**EXERCISE REQUIREMENTS**
a) In the Sakura Wars review, rewrite the passage from "The extras for" up to and including "may contain spoilers)", changing "trailer" to "teaser".
b) Answer these questions using the Sakura Wars review:
(i) How long is the new interview session with the original creators?
(ii) In what year was that interview done?
(iii) Where is Lieutenant Oogami said to be during much of the movie?

The extras for this release are definitely welcome since there are some brand new things that we get here that we didn’t have on the previous edition. The familiar pieces are here with the original Japanese trailer, a few of the commercials and the original promotional videos that were crafted to market the show. The big extra is the new one though as we get a twenty-two minute interview session with the original creators. And not just any session like we had with the fluff stuff done during its release, it’s stuff that was done back in 2012 with a proper look back at what they did, created and worked on. Revisiting it after that time definitely made it a lot more interesting.
Content: (please note that content portions of a review may contain spoilers)
Sakura Wars has long been a difficult show for me to get into, especially since the games weren’t available during the heyday of releases, and I always felt like I was someone that could meet and greet the property, but we could never truly be friends. A lot of it is simply because of the level of integration among the various properties continues to be strong and with the games being a missing component, fans who watch just the anime often find themselves missing out on a lot of various aspects that make things flow more smoothly. For example, Lieutenant Oogami is missing from a lot of this movie, having been said to be in Paris. That’s a completely separate storyline entirely from the movie, one that hasn’t been touched upon yet.

**RAW DATA**
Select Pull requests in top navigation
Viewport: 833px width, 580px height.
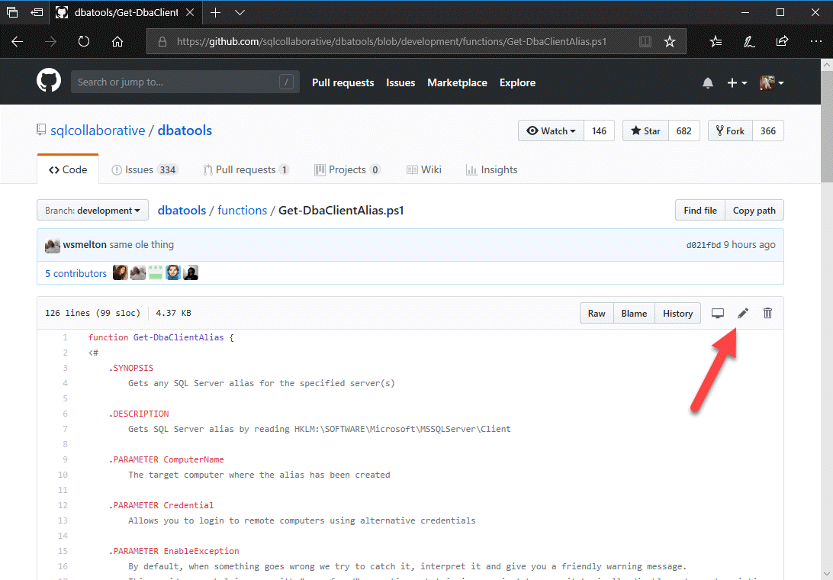(343, 82)
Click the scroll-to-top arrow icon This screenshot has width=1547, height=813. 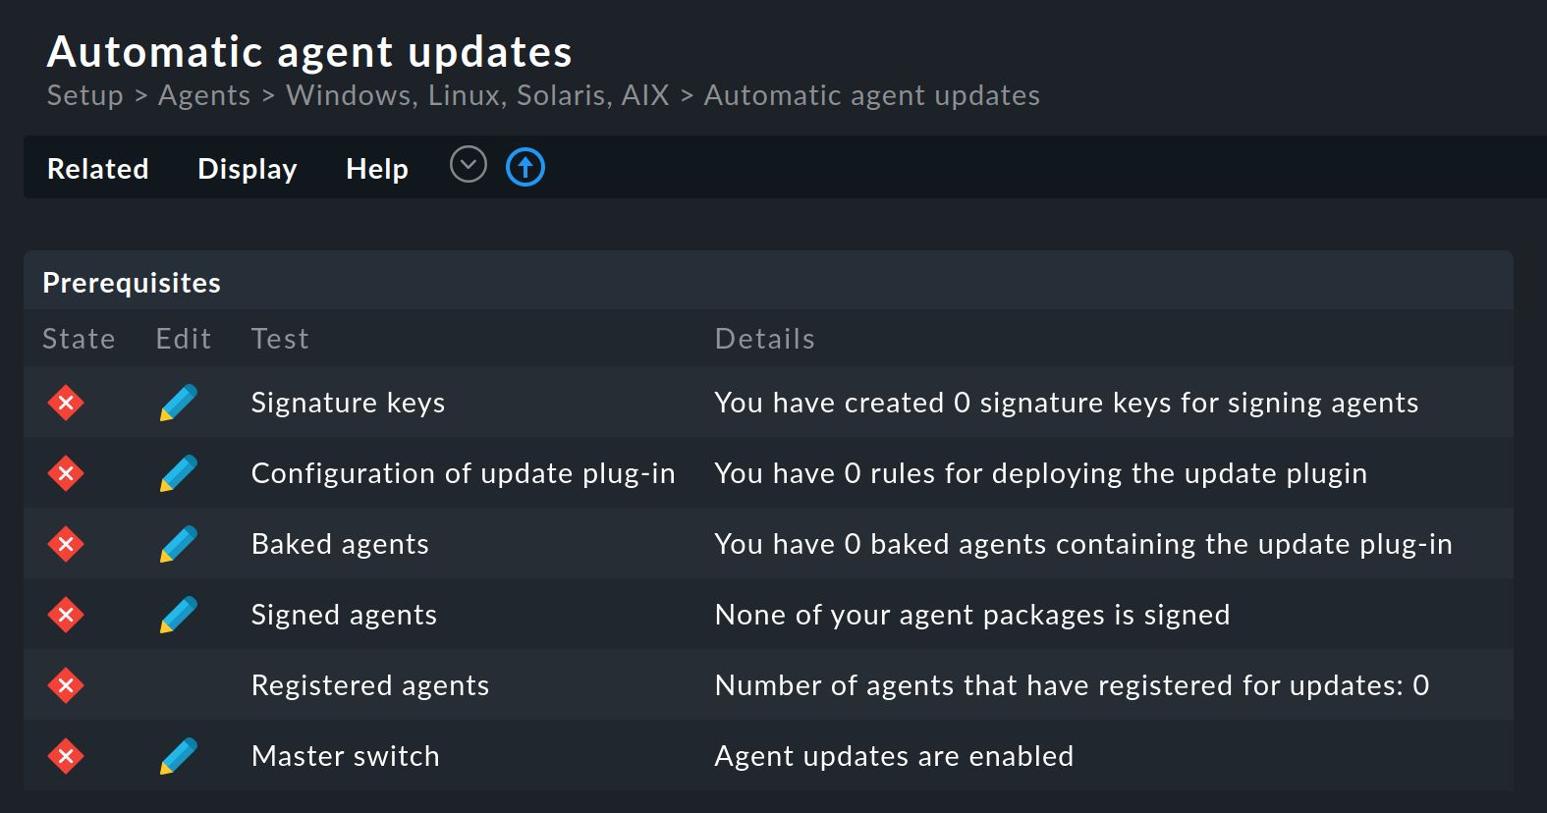(x=525, y=167)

**FINAL RESULTS**
a)
The extras for this release are definitely welcome since there are some brand new things that we get here that we didn’t have on the previous edition. The familiar pieces are here with the original Japanese teaser, a few of the commercials and the original promotional videos that were crafted to market the show. The big extra is the new one though as we get a twenty-two minute interview session with the original creators. And not just any session like we had with the fluff stuff done during its release, it’s stuff that was done back in 2012 with a proper look back at what they did, created and worked on. Revisiting it after that time definitely made it a lot more interesting.
Content: (please note that content portions of a review may contain spoilers)

b)
(i) Twenty-two minutes.
(ii) 2012.
(iii) Paris.